Representantes del Frente Nacional para el Rescate del Campo Mexicano (FNRCM), el Movimiento Agrícola Campesino y la Asociación Nacional de Transportistas (ANTAC) estimaron que medio millón de agricultores de 25 estados participarán en la protesta, junto con operadores del sector transporte. La convocatoria se dio después de una manifestación en el Zócalo capitalino.
Los dirigentes señalaron que retomarán sus acciones para exigir mayor seguridad en carreteras, precios de garantía para las cosechas y la exclusión de granos básicos del T-MEC. También pidieron ser incluidos en el análisis de la nueva Ley de Aguas y que la presidenta Claudia Sheinbaum reciba el pliego petitorio que, aseguran, refleja la crisis del sector agrícola.
Durante una conferencia en la Plaza de la Constitución, el líder del FNRCM, Baltazar Valdez Arce, sostuvo que la agricultura debe reconocerse como un sector de interés nacional. El movimiento también rechazó el reciente acuerdo entre la Sader y productores del Bajío para fijar un precio elevado para el maíz blanco en esa región, al argumentar que se requieren precios de garantía que beneficien a todos los productores del país.
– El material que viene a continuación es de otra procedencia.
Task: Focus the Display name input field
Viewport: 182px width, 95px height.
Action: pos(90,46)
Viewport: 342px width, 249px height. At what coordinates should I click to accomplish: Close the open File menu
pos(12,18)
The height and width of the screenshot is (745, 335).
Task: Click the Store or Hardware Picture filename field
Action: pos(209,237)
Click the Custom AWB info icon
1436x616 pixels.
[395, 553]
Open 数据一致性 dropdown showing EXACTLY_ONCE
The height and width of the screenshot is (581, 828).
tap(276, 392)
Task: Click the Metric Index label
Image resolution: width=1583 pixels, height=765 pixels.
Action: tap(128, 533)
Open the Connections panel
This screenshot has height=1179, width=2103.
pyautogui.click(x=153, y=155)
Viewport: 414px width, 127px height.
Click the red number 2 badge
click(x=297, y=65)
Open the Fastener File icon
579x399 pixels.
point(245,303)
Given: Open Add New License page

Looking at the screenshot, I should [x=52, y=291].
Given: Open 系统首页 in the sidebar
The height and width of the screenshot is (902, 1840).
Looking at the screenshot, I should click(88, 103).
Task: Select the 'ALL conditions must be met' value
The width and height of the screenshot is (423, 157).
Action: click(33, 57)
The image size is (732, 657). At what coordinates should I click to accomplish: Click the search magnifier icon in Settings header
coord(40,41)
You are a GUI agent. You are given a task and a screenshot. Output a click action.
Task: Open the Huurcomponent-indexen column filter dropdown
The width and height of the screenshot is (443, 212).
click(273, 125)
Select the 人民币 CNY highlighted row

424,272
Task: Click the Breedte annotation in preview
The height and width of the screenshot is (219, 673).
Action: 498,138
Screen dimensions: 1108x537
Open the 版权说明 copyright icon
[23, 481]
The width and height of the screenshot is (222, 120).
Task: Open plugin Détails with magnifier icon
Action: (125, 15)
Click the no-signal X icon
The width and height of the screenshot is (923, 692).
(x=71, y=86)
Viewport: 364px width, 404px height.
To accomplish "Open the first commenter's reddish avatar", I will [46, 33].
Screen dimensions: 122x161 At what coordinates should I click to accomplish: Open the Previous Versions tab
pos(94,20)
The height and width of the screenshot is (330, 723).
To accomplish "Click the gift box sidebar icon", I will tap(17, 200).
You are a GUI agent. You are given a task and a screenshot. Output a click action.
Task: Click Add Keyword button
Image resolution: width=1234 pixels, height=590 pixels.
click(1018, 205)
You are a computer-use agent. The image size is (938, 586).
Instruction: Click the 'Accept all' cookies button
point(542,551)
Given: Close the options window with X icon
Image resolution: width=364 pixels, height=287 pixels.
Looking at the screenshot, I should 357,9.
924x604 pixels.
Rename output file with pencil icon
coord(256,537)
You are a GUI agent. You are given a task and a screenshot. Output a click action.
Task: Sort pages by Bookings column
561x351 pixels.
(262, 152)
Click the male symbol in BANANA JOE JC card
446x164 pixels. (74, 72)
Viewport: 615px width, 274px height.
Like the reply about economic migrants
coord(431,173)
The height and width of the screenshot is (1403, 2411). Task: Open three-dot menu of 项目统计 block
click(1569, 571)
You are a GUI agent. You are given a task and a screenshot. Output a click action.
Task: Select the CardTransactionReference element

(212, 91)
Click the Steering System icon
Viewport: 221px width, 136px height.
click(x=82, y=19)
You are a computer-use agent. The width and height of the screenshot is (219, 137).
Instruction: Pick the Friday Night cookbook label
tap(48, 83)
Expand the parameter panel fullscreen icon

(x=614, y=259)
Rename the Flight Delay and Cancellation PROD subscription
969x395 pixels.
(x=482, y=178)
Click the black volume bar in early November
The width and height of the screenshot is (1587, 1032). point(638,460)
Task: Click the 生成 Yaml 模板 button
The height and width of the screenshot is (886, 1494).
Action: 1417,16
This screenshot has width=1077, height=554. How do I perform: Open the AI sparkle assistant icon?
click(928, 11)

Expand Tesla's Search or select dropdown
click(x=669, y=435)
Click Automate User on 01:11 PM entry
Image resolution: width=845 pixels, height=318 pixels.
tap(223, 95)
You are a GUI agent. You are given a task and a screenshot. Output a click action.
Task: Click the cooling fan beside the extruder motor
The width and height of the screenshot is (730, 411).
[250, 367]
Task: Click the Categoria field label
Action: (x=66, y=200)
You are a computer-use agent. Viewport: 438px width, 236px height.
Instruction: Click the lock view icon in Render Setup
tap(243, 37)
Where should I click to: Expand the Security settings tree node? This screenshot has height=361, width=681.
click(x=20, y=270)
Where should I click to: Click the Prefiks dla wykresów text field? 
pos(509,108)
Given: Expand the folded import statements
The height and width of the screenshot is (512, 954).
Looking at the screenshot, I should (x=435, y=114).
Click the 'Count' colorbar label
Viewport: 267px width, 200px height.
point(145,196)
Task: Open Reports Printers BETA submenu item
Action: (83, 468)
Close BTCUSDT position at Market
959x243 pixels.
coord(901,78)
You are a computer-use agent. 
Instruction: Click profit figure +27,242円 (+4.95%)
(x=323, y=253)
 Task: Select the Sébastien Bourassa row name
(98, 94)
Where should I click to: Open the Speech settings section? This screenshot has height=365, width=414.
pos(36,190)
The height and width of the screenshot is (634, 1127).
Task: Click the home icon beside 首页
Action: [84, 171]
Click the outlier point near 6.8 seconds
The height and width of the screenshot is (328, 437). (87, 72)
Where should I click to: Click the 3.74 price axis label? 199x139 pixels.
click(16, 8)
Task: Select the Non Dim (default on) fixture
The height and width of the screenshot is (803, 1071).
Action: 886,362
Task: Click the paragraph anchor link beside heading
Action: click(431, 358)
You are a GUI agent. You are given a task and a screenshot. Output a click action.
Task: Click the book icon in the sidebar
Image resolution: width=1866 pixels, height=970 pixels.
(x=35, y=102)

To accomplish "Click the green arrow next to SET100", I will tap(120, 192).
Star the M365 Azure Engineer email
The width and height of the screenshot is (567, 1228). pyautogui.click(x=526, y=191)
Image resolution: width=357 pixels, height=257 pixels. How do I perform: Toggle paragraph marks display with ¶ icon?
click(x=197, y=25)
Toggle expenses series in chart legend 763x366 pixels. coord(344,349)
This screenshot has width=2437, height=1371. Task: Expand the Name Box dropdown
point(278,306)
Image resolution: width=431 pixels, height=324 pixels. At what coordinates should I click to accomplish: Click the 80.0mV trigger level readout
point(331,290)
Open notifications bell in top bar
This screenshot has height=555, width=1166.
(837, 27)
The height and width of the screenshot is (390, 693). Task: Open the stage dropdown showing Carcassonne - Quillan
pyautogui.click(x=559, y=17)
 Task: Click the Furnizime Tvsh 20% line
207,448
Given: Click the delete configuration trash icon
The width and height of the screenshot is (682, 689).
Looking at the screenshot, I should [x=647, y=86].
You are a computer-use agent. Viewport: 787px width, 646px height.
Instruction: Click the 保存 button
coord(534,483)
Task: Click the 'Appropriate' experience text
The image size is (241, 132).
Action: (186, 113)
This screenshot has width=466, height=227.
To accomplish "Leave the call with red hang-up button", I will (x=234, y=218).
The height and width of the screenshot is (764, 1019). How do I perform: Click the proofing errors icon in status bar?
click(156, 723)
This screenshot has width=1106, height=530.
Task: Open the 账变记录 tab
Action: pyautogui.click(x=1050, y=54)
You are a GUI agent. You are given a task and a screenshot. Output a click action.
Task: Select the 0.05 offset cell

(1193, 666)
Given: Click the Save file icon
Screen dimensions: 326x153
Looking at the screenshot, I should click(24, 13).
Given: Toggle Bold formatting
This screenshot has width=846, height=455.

Eraclio Rodríguez Gómez, también dirigente del FNRCM, advirtió que los subsidios al campo favorecen principalmente a grandes compañías y no impulsan mejoras reales para los pequeños agricultores. Por su parte, el presidente de la ANTAC, David Estévez, denunció que se registran en promedio 60 robos diarios de unidades de carga en el país y un aumento en quejas por corrupción desde que la Guardia Nacional asumió el control de las carreteras.